■ **Supplied passage**:
· · · ·

GDT: 4/7/'15 - Atlanta Braves (Wood) @ Miami Marlins (Latos) 7:35PM EST

Yes, they relied on contact hitters without big power guys. Its worked before and it can work again. I'm not looking to construct a lineup of all single/walk hitters. I just don't think we need multiple guys hitting 15-20+ homers.

Can you give some examples?
 
I guess you could...but it would be really hard. You can't count on stringing together 3+ Hits/walks vs a good pitcher.

You could win a lot of games. IF you have good pitching and Defense you can win with less offense. And you face some bad pitchers during the year. But the problem for Braves fans has not been getting to the playoffs, it's winning series. And vs playoff pitchers, where you are now facing teams' top 1-3, you aren't stringing together 3+ hits/walks in an inning consistently.

You need at least 3,4,5 to be guys capable of doubles and 15+ HR IMO.

As long as those hitters aren't all or nothing. Give me a team full of Freddie Freemans and I'm happy.

I believe the type of hitters that we've had the last few years do worse against better pitchers than contact/slap hitters. I don't want a lineup littered with either of those.
 
As long as those hitters aren't all or nothing. Give me a team full of Freddie Freemans and I'm happy.

I believe the type of hitters that we've had the last few years do worse against better pitchers than contact/slap hitters. I don't want a lineup littered with either of those.

Well of course, Freddie is a fantastic hitter that has power.
 
Royals/Cards had some solid teams in the 80s without having a lot of homerun power.

· · · ·

■ **Stored data**:
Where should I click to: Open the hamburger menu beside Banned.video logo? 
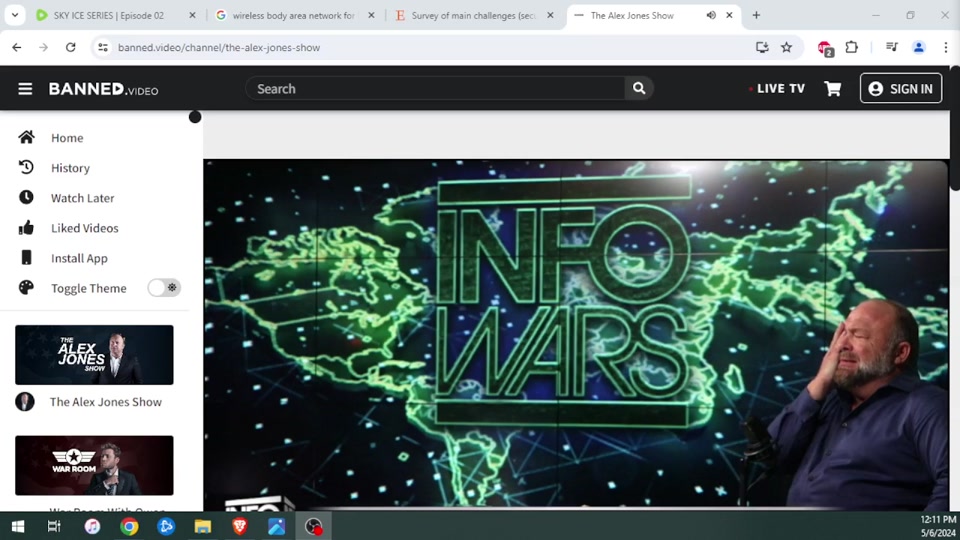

· · · ·

■ **The exercise**: Revise the game-thread passage from "I guess you" to "15+ HR IMO.", changing "playoff pitchers" to "postseason pitchers" throughout that span.

■ **Finished exercise**:
I guess you could...but it would be really hard. You can't count on stringing together 3+ Hits/walks vs a good pitcher.

You could win a lot of games. IF you have good pitching and Defense you can win with less offense. And you face some bad pitchers during the year. But the problem for Braves fans has not been getting to the playoffs, it's winning series. And vs postseason pitchers, where you are now facing teams' top 1-3, you aren't stringing together 3+ hits/walks in an inning consistently.

You need at least 3,4,5 to be guys capable of doubles and 15+ HR IMO.